Word Ladder
Problem Statement
Given a beginWord, an endWord, and a list of words (wordList), find the length of the shortest transformation sequence from beginWord to endWord where:
- Only one letter can be changed at a time.
- Each transformed word must exist in the wordList.
Return 0 if no transformation is possible.
Example:
- Input:
beginWord = "hit", endWord = "cog", wordList = ["hot","dot","dog","lot","log","cog"] - Output:
5(hit → hot → dot → dog → cog)
Noob-Friendly Explanation
Imagine a word game: starting from one word, you can change exactly ONE letter at a time, and each new word must be a real word from a dictionary. You want to reach the target word in the fewest steps possible.
Think of every word as a node in a graph. Two words are connected if they differ by exactly one letter. Now the problem becomes: find the shortest path from the start word to the end word. BFS is perfect for this!
Approach 1: Brute Force (BFS with Word Comparison)
Intuition
Use BFS. For each word in the queue, compare it with every word in the list to find words that differ by exactly one letter. This comparison is O(M) per pair where M is word length.
Algorithm
- Add beginWord to queue with level 1.
- Use a set for quick lookups.
- For each word, compare with all words in the list.
- If a word differs by one letter and hasn't been used, add to queue.

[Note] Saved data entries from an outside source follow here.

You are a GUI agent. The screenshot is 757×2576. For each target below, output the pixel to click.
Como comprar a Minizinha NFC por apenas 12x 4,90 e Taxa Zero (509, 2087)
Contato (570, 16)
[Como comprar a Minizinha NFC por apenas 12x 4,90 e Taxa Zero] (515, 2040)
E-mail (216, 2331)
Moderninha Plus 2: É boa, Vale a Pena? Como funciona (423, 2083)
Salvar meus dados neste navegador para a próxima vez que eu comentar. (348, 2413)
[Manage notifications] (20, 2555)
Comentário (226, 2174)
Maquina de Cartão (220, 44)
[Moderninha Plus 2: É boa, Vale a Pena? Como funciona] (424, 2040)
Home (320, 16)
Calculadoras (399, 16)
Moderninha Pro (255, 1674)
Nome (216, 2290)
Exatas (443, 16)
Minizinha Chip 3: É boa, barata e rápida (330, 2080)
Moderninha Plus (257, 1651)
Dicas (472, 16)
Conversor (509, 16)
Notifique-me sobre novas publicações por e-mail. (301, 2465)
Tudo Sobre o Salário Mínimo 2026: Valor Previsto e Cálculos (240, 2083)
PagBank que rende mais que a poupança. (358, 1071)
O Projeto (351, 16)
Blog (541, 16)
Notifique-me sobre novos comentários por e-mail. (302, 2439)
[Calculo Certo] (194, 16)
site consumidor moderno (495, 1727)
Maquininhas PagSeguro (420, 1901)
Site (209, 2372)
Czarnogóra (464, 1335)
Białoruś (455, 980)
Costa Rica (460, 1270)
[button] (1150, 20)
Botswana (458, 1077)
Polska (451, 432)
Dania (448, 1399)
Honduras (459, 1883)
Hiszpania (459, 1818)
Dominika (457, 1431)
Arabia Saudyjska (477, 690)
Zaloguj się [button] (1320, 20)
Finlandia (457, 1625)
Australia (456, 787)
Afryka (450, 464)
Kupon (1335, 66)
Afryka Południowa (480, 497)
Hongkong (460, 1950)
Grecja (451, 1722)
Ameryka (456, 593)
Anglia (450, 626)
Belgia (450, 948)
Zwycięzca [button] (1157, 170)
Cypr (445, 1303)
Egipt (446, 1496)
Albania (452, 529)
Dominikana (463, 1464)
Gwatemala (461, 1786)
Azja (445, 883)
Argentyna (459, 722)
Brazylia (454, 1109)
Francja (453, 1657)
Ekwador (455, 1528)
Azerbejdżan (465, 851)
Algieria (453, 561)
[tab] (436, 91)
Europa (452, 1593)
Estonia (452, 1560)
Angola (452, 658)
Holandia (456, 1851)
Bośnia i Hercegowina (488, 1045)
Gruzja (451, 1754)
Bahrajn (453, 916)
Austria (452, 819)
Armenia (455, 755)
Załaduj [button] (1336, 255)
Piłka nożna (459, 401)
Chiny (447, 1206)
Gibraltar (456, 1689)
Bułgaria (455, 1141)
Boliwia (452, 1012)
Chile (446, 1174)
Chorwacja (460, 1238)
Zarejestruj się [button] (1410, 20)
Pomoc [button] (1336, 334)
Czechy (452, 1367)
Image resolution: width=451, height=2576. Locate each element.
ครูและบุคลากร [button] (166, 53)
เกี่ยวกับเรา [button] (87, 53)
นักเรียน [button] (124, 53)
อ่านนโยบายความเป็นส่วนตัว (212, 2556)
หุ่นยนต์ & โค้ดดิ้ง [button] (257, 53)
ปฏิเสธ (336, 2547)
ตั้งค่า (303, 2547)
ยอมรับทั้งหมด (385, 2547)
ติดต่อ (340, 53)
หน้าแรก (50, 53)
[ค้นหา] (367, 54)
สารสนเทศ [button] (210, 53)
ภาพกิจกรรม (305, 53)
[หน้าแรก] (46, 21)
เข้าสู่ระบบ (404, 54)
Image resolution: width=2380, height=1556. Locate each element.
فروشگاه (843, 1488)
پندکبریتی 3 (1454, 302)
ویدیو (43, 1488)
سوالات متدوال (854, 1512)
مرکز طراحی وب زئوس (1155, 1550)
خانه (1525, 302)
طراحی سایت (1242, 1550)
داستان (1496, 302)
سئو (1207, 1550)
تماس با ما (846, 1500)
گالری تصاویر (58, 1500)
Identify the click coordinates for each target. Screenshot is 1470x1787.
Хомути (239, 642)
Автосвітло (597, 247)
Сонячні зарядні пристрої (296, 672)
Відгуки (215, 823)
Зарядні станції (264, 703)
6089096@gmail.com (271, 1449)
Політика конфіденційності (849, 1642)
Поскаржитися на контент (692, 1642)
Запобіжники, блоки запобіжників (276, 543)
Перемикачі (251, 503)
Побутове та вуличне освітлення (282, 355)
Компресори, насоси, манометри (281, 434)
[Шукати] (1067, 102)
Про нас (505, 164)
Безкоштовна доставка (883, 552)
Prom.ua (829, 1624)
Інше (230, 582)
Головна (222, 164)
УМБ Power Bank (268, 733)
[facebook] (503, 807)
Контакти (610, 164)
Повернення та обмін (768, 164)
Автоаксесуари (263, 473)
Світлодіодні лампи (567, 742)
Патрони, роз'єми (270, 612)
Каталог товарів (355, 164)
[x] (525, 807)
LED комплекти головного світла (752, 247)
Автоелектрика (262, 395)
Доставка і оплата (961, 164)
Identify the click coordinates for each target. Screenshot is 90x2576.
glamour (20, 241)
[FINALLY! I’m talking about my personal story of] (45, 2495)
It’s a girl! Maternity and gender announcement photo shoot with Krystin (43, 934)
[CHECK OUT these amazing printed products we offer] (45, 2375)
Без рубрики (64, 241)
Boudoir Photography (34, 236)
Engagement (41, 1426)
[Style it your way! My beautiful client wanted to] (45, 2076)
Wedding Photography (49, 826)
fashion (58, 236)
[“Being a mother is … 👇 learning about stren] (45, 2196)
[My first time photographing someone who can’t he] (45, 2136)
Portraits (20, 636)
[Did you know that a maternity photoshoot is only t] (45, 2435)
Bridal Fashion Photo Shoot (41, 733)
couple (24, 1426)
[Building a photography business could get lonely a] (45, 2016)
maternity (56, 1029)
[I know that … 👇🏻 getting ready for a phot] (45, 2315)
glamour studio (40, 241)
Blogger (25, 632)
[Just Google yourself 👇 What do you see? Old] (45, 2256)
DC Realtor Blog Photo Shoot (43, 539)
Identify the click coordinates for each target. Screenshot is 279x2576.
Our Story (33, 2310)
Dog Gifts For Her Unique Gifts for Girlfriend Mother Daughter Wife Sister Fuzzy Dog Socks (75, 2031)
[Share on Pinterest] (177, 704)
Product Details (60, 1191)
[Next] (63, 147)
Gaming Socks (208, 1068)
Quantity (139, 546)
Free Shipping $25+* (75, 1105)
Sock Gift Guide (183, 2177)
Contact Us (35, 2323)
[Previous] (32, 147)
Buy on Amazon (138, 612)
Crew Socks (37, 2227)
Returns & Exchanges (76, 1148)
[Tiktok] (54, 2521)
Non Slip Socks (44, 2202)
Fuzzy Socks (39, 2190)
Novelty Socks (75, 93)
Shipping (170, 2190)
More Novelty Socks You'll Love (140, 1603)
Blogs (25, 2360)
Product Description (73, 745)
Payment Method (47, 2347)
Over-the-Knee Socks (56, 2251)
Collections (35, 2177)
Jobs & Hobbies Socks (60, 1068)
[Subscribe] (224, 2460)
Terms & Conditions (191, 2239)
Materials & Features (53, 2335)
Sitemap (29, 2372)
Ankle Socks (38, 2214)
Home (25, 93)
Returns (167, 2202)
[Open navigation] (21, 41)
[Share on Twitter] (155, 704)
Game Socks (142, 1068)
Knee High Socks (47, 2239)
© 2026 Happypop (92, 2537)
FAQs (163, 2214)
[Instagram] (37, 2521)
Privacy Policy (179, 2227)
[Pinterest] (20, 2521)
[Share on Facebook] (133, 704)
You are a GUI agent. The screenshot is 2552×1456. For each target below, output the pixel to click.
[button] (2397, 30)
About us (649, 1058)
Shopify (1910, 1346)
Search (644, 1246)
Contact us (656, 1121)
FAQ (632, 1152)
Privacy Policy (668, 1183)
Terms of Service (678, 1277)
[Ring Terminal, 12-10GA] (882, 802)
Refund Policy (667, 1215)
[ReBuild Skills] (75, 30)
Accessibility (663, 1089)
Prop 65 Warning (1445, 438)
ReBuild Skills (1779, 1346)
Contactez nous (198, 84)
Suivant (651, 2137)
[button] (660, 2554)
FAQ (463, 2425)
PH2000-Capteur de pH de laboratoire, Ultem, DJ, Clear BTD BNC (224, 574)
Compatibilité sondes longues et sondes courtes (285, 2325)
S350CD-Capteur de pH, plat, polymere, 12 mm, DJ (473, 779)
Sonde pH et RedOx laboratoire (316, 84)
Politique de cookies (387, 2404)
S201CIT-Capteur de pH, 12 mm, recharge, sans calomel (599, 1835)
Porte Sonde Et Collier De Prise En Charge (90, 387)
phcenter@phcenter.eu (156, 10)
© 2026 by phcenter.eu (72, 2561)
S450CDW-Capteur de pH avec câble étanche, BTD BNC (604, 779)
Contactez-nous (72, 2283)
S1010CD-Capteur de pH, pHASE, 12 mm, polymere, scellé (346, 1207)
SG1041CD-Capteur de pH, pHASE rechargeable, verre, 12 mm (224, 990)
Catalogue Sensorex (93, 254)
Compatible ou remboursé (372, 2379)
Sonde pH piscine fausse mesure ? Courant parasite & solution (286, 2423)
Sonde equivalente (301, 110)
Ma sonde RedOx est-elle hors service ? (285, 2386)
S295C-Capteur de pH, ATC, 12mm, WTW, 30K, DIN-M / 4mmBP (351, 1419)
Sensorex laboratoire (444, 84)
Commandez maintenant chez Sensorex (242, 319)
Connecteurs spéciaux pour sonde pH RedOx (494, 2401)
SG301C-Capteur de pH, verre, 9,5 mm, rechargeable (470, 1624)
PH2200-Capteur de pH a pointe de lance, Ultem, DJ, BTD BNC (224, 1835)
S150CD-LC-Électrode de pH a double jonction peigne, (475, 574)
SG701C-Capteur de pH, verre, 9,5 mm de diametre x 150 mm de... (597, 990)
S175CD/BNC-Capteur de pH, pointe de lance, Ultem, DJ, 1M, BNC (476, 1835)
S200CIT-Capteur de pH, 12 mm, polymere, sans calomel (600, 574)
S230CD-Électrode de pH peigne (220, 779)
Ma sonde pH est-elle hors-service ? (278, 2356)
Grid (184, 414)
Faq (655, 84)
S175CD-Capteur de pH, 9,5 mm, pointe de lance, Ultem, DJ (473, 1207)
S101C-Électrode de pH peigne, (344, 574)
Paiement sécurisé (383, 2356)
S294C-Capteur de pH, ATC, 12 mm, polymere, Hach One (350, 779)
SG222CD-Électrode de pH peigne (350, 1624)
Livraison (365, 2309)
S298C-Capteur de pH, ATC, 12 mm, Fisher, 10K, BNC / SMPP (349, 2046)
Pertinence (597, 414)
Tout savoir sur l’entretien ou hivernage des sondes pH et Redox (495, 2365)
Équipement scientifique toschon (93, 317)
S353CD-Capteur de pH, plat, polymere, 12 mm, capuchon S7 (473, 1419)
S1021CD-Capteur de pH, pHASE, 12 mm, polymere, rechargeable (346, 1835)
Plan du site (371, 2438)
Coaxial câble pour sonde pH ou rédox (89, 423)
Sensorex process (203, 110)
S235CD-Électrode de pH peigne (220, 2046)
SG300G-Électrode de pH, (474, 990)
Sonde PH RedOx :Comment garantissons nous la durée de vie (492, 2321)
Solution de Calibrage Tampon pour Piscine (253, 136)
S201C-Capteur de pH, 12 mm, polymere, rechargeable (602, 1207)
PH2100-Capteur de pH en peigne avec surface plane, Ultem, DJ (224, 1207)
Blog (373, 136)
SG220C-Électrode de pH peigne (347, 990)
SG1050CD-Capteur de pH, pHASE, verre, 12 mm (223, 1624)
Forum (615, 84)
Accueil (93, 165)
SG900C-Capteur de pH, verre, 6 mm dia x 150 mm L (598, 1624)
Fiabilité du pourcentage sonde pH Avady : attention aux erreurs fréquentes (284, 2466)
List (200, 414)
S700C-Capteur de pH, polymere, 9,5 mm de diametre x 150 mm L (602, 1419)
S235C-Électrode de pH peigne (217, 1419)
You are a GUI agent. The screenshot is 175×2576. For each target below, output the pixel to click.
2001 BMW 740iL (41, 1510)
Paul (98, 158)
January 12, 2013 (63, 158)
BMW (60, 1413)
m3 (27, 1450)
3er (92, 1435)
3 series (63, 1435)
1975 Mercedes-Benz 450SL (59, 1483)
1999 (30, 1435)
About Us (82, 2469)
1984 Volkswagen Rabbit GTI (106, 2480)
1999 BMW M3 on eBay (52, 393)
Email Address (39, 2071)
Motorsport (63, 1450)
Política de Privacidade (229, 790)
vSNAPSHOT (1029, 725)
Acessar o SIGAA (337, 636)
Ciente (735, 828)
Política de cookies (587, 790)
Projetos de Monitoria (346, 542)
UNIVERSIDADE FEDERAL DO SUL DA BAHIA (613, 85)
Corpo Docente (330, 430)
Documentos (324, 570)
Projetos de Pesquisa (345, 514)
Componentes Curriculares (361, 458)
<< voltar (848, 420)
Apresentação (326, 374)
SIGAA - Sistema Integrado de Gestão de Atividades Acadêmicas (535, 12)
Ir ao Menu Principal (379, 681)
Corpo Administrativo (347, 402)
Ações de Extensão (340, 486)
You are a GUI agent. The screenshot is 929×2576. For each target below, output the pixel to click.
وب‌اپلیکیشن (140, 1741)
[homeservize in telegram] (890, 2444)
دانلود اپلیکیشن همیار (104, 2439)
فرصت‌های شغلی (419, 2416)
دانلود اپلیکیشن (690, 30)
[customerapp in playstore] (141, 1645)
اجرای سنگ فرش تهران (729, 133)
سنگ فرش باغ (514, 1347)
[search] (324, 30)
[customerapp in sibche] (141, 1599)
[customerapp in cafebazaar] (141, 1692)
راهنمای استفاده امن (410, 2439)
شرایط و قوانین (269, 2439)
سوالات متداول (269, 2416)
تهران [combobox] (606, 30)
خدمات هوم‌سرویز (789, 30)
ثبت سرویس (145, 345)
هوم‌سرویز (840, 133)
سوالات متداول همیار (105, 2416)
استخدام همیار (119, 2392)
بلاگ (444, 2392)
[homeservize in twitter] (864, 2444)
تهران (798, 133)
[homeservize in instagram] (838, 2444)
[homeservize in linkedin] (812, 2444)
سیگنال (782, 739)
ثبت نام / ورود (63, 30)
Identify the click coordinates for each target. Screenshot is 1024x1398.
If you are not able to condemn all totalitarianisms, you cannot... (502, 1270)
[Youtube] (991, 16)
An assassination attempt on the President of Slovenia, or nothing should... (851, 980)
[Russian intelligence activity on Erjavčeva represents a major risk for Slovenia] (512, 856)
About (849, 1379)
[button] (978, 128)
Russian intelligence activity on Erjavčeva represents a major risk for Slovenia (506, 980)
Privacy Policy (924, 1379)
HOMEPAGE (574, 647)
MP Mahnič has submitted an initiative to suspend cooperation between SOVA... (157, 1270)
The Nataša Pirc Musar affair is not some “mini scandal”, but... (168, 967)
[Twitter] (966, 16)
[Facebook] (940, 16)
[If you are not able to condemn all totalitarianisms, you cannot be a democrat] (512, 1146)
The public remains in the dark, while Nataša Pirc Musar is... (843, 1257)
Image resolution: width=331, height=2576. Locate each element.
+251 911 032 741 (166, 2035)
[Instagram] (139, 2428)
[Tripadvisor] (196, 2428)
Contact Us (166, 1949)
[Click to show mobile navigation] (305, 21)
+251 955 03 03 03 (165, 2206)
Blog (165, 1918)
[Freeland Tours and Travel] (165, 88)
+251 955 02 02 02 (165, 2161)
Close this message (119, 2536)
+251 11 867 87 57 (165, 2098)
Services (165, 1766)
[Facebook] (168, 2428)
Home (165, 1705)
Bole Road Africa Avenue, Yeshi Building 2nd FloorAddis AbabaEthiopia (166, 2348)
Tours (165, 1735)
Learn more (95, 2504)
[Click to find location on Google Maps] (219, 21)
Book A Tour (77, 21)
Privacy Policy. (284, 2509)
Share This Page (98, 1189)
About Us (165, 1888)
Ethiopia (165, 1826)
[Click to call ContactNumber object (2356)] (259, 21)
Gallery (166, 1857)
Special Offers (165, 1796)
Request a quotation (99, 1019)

- If we reach endWord, return the level.
import java.util.*;
public class WordLadderBruteForce {
public static int ladderLength(String beginWord, String endWord, List<String> wordList) {
Set<String> wordSet = new HashSet<>(wordList);
if (!wordSet.contains(endWord)) return 0;
Queue<String> queue = new LinkedList<>();
Set<String> visited = new HashSet<>();
queue.add(beginWord);
visited.add(beginWord);
int level = 1;
while (!queue.isEmpty()) {
int size = queue.size();
for (int i = 0; i < size; i++) {
String word = queue.poll();
if (word.equals(endWord)) return level;
// Compare with every word in the set
Iterator<String> it = wordSet.iterator();
while (it.hasNext()) {
String candidate = it.next();
if (!visited.contains(candidate) && differsByOne(word, candidate)) {
visited.add(candidate);
queue.add(candidate);
}
}
}
level++;
}
return 0;
}
static boolean differsByOne(String a, String b) {
if (a.length() != b.length()) return false;
int diff = 0;
for (int i = 0; i < a.length(); i++) {
if (a.charAt(i) != b.charAt(i)) diff++;
if (diff > 1) return false;
}
return diff == 1;
}
public static void main(String[] args) {
List<String> wordList = Arrays.asList("hot","dot","dog","lot","log","cog");
System.out.println(ladderLength("hit", "cog", wordList)); // 5
}
}Complexity Analysis
- Time Complexity: O(N * M * 26) in the worst case, but comparing with all N words at each step makes it O(N^2 * M).
- Space Complexity: O(N * M) — for the visited set and queue.
Approach 2: Optimal (BFS with Character Replacement)
Intuition
Instead of comparing with every word, for each position in the current word, try replacing with each of the 26 letters. Check if the resulting word exists in the word set. This reduces comparisons significantly when the word list is large.
Algorithm
- Put all words in a HashSet.
- BFS from beginWord.
- For each word, try changing each character to every letter a-z.
- If the new word is in the set, add to queue and remove from set (to avoid revisiting).
- Return the level when endWord is found.
import java.util.*;
public class WordLadderOptimal {
public static int ladderLength(String beginWord, String endWord, List<String> wordList) {
Set<String> wordSet = new HashSet<>(wordList);
if (!wordSet.contains(endWord)) return 0;
Queue<String> queue = new LinkedList<>();
queue.add(beginWord);
wordSet.remove(beginWord);
int level = 1;
while (!queue.isEmpty()) {
int size = queue.size();
for (int i = 0; i < size; i++) {
String word = queue.poll();
if (word.equals(endWord)) return level;
char[] chars = word.toCharArray();
for (int j = 0; j < chars.length; j++) {
char original = chars[j];
for (char c = 'a'; c <= 'z'; c++) {
if (c == original) continue;
chars[j] = c;
String newWord = new String(chars);
if (wordSet.contains(newWord)) {
queue.add(newWord);
wordSet.remove(newWord); // mark as visited
}
}
chars[j] = original; // restore
}
}
level++;
}
return 0;
}
public static void main(String[] args) {
List<String> wordList = Arrays.asList("hot","dot","dog","lot","log","cog");
System.out.println(ladderLength("hit", "cog", wordList)); // 5
}
}Complexity Analysis
- Time Complexity: O(N × M × 26) — for each word (N), we try each position (M) with 26 characters.
- Space Complexity: O(N × M) — for the set and queue storing words.